What to work on:
Beneath this line is the data. Output exactly the lines from the line with "This screenshot has height=800, width=1512." to the line with "Enable the 启用本插件", both ends included, and nothing more.

Source information Start Marker

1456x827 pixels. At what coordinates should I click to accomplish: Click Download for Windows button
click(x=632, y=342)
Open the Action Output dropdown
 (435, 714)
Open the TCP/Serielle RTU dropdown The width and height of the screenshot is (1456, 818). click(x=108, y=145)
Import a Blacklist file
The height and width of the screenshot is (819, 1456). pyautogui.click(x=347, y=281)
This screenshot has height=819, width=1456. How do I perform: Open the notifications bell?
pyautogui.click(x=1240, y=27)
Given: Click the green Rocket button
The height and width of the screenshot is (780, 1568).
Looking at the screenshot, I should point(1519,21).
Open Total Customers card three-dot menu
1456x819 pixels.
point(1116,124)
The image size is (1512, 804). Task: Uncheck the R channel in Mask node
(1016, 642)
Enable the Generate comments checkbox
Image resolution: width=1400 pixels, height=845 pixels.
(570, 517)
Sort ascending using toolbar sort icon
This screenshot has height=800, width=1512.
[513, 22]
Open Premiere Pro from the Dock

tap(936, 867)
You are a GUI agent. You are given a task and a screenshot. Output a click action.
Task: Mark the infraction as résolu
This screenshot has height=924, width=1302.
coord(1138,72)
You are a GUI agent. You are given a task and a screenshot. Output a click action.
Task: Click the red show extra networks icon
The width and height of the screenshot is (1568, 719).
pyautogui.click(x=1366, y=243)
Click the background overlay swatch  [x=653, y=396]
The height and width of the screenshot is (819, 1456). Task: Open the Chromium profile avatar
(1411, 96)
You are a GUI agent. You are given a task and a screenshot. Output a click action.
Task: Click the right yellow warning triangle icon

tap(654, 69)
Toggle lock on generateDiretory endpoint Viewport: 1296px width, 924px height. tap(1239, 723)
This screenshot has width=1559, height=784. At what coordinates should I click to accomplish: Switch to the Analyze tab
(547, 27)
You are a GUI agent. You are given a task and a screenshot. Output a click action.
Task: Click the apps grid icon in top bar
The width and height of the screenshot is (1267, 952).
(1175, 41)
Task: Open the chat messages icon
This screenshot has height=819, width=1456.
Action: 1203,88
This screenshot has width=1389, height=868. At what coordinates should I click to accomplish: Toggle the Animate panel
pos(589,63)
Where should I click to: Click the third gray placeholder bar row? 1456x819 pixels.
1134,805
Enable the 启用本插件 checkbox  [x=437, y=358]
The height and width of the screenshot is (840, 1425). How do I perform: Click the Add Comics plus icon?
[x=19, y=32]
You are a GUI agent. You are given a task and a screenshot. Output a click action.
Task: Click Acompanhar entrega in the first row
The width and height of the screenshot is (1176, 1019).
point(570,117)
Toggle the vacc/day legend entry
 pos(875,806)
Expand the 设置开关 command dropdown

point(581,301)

Source information End Marker

Solution for this task:
This screenshot has height=800, width=1512.
[513, 22]
Open Premiere Pro from the Dock

tap(936, 867)
You are a GUI agent. You are given a task and a screenshot. Output a click action.
Task: Mark the infraction as résolu
This screenshot has height=924, width=1302.
coord(1138,72)
You are a GUI agent. You are given a task and a screenshot. Output a click action.
Task: Click the red show extra networks icon
The width and height of the screenshot is (1568, 719).
pyautogui.click(x=1366, y=243)
Click the background overlay swatch  [x=653, y=396]
The height and width of the screenshot is (819, 1456). Task: Open the Chromium profile avatar
(1411, 96)
You are a GUI agent. You are given a task and a screenshot. Output a click action.
Task: Click the right yellow warning triangle icon

tap(654, 69)
Toggle lock on generateDiretory endpoint Viewport: 1296px width, 924px height. tap(1239, 723)
This screenshot has width=1559, height=784. At what coordinates should I click to accomplish: Switch to the Analyze tab
(547, 27)
You are a GUI agent. You are given a task and a screenshot. Output a click action.
Task: Click the apps grid icon in top bar
The width and height of the screenshot is (1267, 952).
(1175, 41)
Task: Open the chat messages icon
This screenshot has height=819, width=1456.
Action: 1203,88
This screenshot has width=1389, height=868. At what coordinates should I click to accomplish: Toggle the Animate panel
pos(589,63)
Where should I click to: Click the third gray placeholder bar row? 1456x819 pixels.
1134,805
Enable the 启用本插件 checkbox  [x=437, y=358]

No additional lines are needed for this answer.